Stored records:
┌──

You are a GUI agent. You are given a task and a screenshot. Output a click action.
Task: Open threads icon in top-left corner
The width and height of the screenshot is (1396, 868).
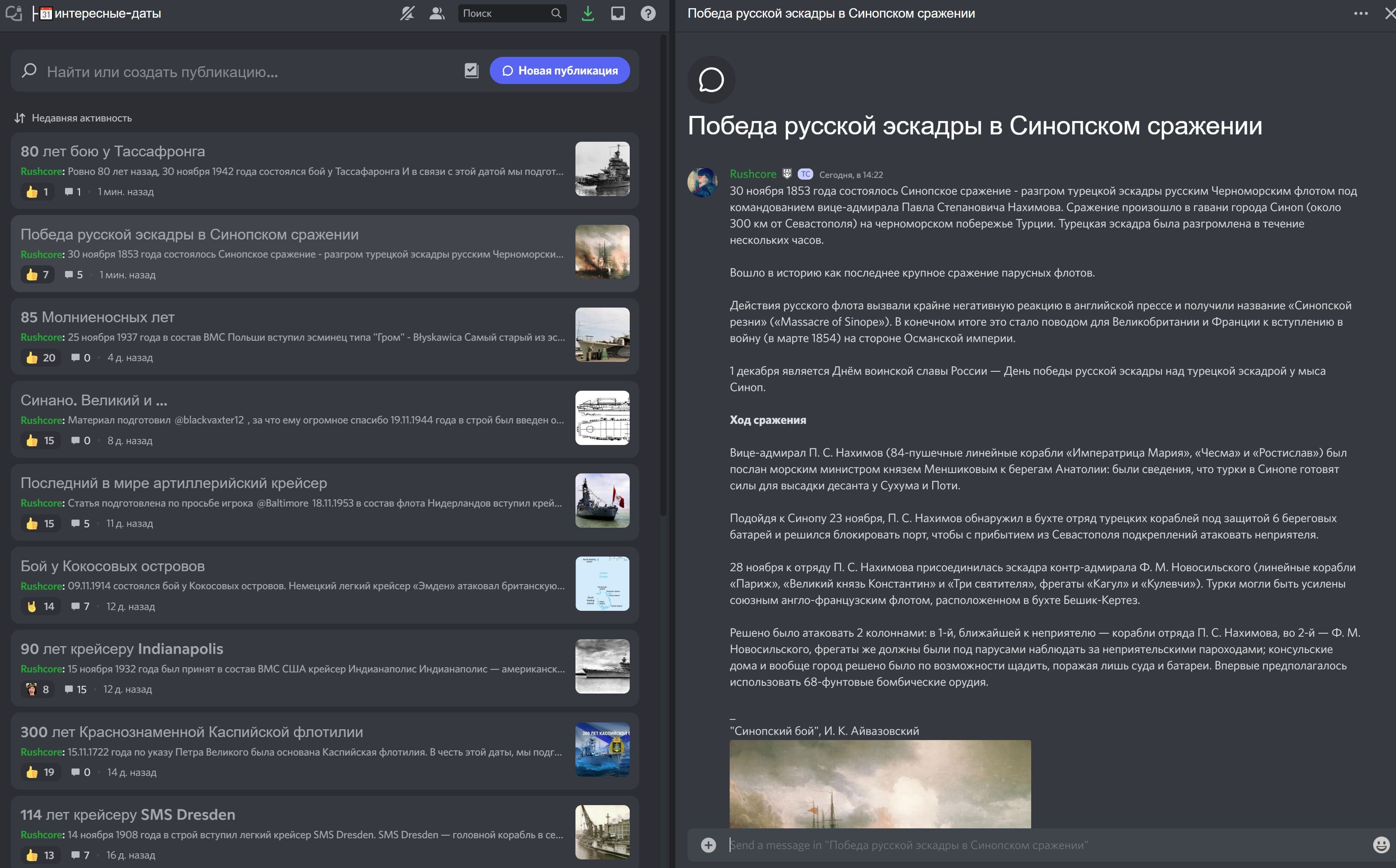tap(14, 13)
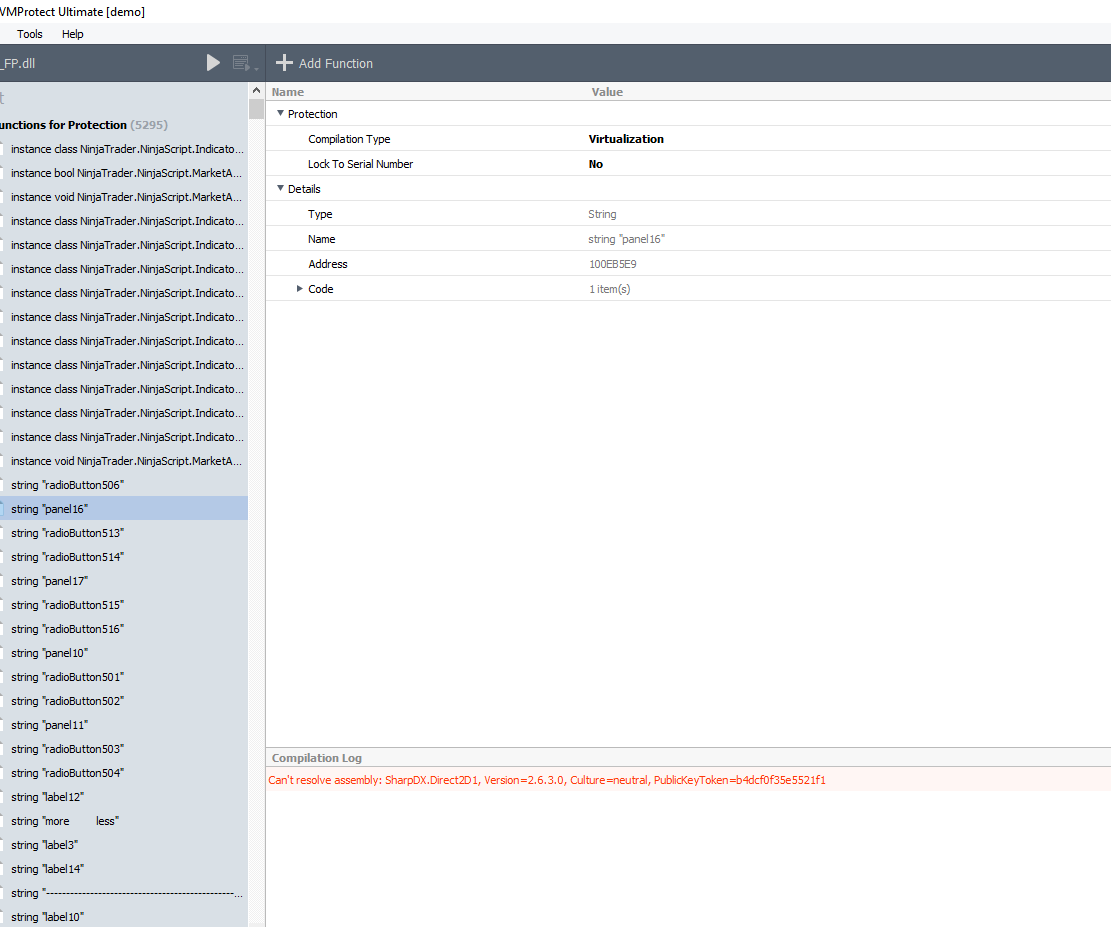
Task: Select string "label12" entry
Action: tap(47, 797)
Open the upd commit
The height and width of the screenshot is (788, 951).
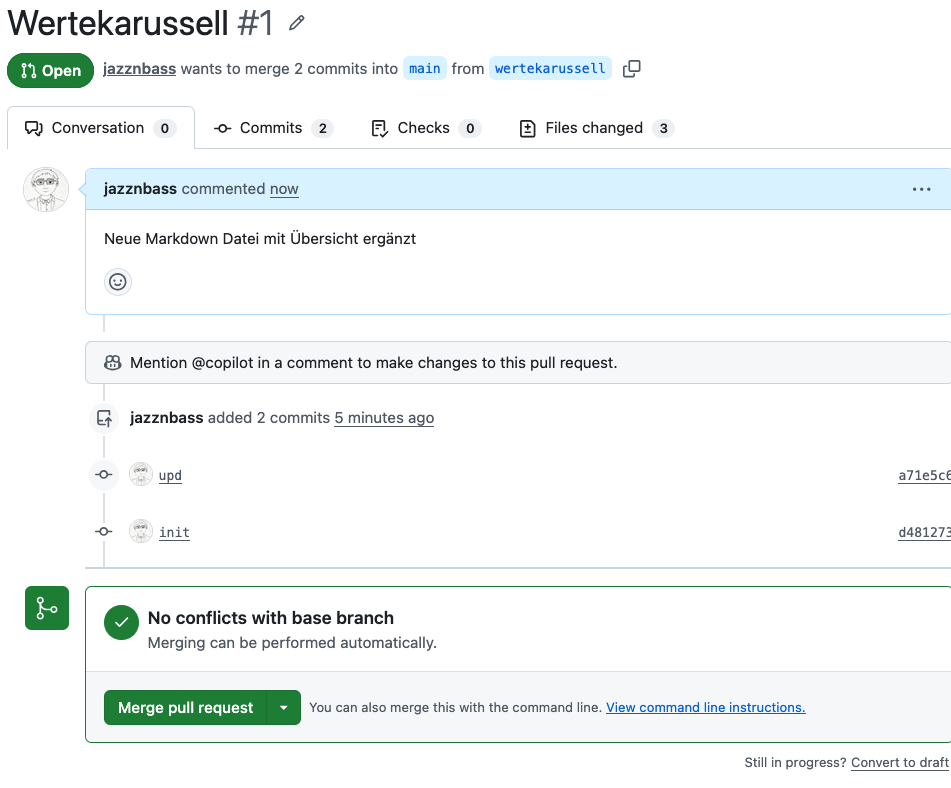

└──

WORK TASK: Every line above holding the string "Open" should be listed.

THE ANSWER:
Task: Open threads icon in top-left corner
Open the upd commit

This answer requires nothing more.